Spy games: A look at North Korea’s covert operations (part 2)

Read part 1 of this post here. And for additional reading, be sure to check out former Gadling blogger Neil Woodburn’s excellent series, “Infiltrating North Korea,” from last year. I also reported from North Korea for The Washington Post and The Christian Science Monitor this August.

The Blue House raid in January of 1968, although daring to the point of insanity, marked the first of several failures in the North’s efforts to liberate the South by instigating a grassroots communist revolution. The assassin squad had trained two years for the job, with every detail of the mission mapped out, including figuring out the right insignia on their fake ROK uniforms.

Yet they made several simple miscalculations due to these delusions of South Korean communist sympathies. For instance, on the first day in the South, they encountered four woodcutters; they proceeded to spend the next five hours indoctrinating them in DPRK ideology rather than racing to Seoul. Furthermore, the agents released the woodcutters, who immediately reported the incident to the military. As a result, the country was on high alert when the agents entered the capital.
Though they posed as a ROK counterguerrilla unit (the irony is a bit much here), the squad was forced to split up and flee after a confrontation with a police officer. Over the next few weeks, all but one of them went down in vicious firefights, taking the lives of 31 South Korean civilians along the way.

While the last of the Blue House infiltrators were still running free, news broke on January 23 of the North Korean capture of USS Pueblo, a spyship operating under the guise of conducting oceanic research, along with the 82 crew on board (one was killed in the initial skirmish; the rest spent eleven months in DPRK captivity). Historians have since heatedly debated the extent of the link between these two incidents.

Recently declassified Eastern-Bloc documents suggest a direct relationship, with the USS Pueblo incident a ploy to divert attention away from the failed Blue House coup. A statement released to socialist allies by the DPRK read in part, “The US imperialists, who try ever more desperately to instigate a new war in Korea, yesterday allowed an armed spy ship to invade the coastal waters of the DPRK, and commit systematically hostile actions.” This position echoed earlier clashes, instigated by the DPRK but ultimately blamed on the US or ROK.

The largest operation of this period came that October, when some 120 North Korean commandos made an amphibious assault on a ROK seaside village, Kosu-dong. The naiveté of the DPRK agents could be seen in their very objective: to convince the forty hapless villagers to join the communist cause and start a revolution. This operation, known as the Ulchin-Samchok Raid, rivaled the Blue House mission in its harebrained execution; villagers, for instance, were forced to fill out application forms to join communist organizations and to listen to speeches championing the noble DPRK cause. Again, the commandos failed to comprehend the extent of anti-communist sentiments in the South, as villagers quickly escaped to warn the authorities. Most of the agents managed to escape back north.

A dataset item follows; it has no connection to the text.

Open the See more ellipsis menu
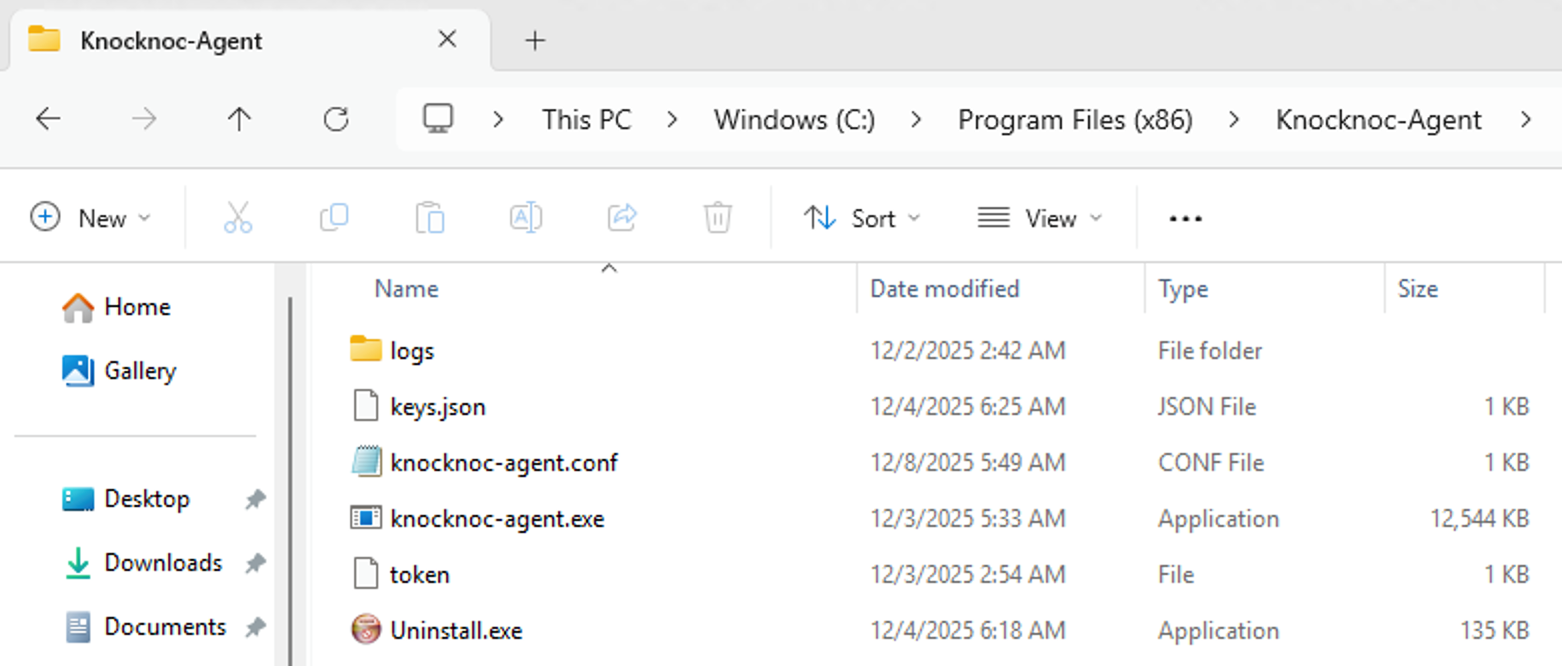The width and height of the screenshot is (1562, 666). click(1184, 218)
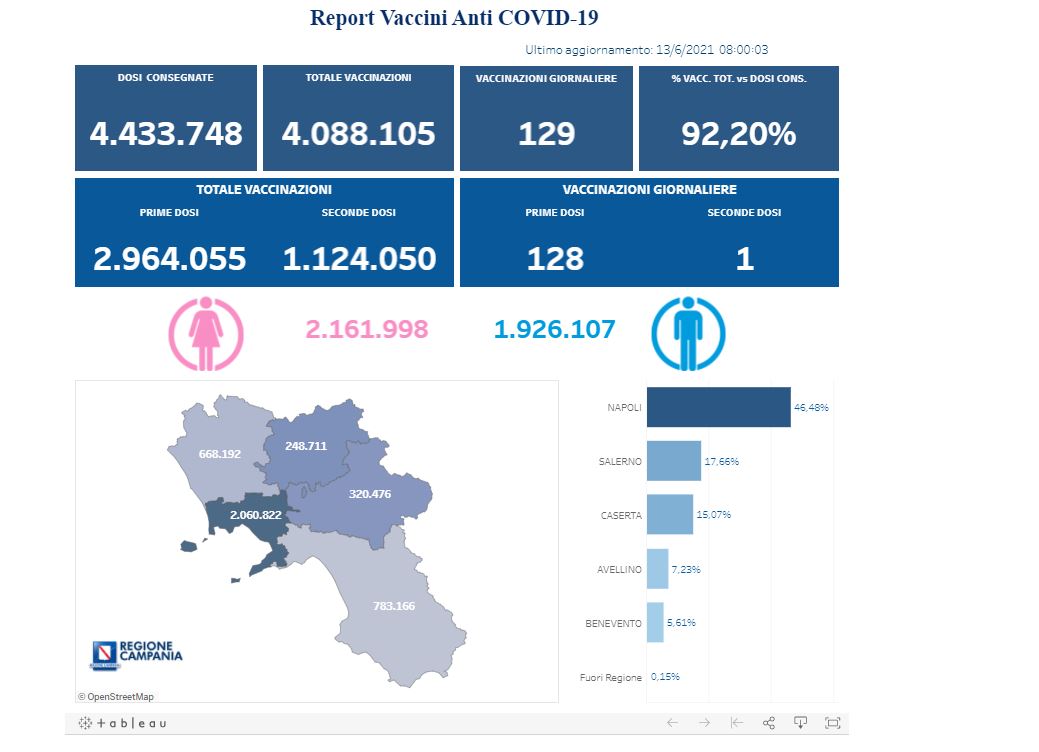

Ironically, the DPRK’s attempts to undermine the ROK only solidified the South’s anti-communist stance and it was ultimately miscalculation or disillusionment on Kim Il Sung’s part of communism’s appeal that led to the campaign’s failure. In almost every raid, including Blue House and Ulchin-Samchok, South Korean civilians strongly opposed the crude attempts by the North Koreans to start a revolution (and often risked their lives to alert authorities of the incursions).

In response to the recurring DPRK raids, South Korea created, in February 1968, the Homeland Defense Reserve Force, the equivalent of the US National Guards. According to one historian, this program “proved to be the single most crucial step in the Second Korean Conflict … Within 6 months, 2 million enthusiastic Southern citizens, including 15,000 women joined up … While not well armed for some time, they became an invaluable information web and eventually a source of supplemental troops for regular ROK Army formations.”

But as ill advised as the North’s campaign may have appeared to the outside world, Kim Il Sung and his henchmen had struck gold, particular with the USS Pueblo. One crewmember summed it up well: “Our value to them was apparently as propaganda pawns only.” And for eleven months, the DPRK government kept the “American spies” in the public spotlight, with frequent news of their trips to the theater, concerts, and circus and confession letters printed in the Pyongyang Times.